スピードと目的地を捨て、時速5kmで動くモビリティは新しい価値を生む

心地よい時間が流れる自分だけの世界へ


「乗り物に乗って移動すると違った風景を見ることができます。椅子に座って固定されること、どこかに行くという目的、いつまでに行くかという時間、それらを全部『捨てて』目にする光景は、特別なものになるはずなのです」

この日は、iinoの世界観を堪能できる限定招待の星空を堪能するイベントでもあった。広大な敷地にルートを設定し、iinoに取り付けられた自動運転システムでは、LiDARセンサーが障害物を検知しながら、ゆっくりと進む。車体には高級なソファベッドが備え付けられた。

体験した客はこのように評した。

「ゆっくりした速度の乗り物で移動する体験も初めてですが、寝転がって夜空を見上げながら移動するという体験も初めてで、その掛け合わせに感動しました。
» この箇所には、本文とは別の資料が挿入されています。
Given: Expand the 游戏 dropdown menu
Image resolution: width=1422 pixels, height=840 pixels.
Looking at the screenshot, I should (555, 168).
最後後ろ向きに移動した時の、景色の刹那感とそれ故の美しさは、これまで生きて来た中で一番息を飲む体験でした」


「心地よいソファと素晴らしい料理。美しい竹林を5km以下でめぐる時間。夜の空は一面の星。こういった世界観はほかにないでしょう」(嶋田)

非日常とは、今ある風景や体験を捨て新しい価値観が訪れることだ。

「無目的に歩く、たまたま曲がった交差点で何かに出会う。普段見えないものが視界に入ってくる。そんな喜びが、ゆっくり動く移動体の上で起こるんです。異空間にいるわけではないのに、違う場所にいる気がする、そんな感覚です」

嶋田はその空間を「アナザープラネット」と表現した。あたかも違う場所にいる気がする時間軸の違う世界。表現の通り、iinoの車上にはもう一つの地球ある。

「5kmというゆっくり歩くような速度は、人間の五感を刺激します。日々、スピードに囲まれた生活の中で、休息やクリエイティビティを感じさせる空間を、これからもあらゆる場所で提供したいと考えています」

無意識に、あらゆることを急いでいるかもしれない現代で、スピードを捨てるだけで、大きな可能性を生むのだろう。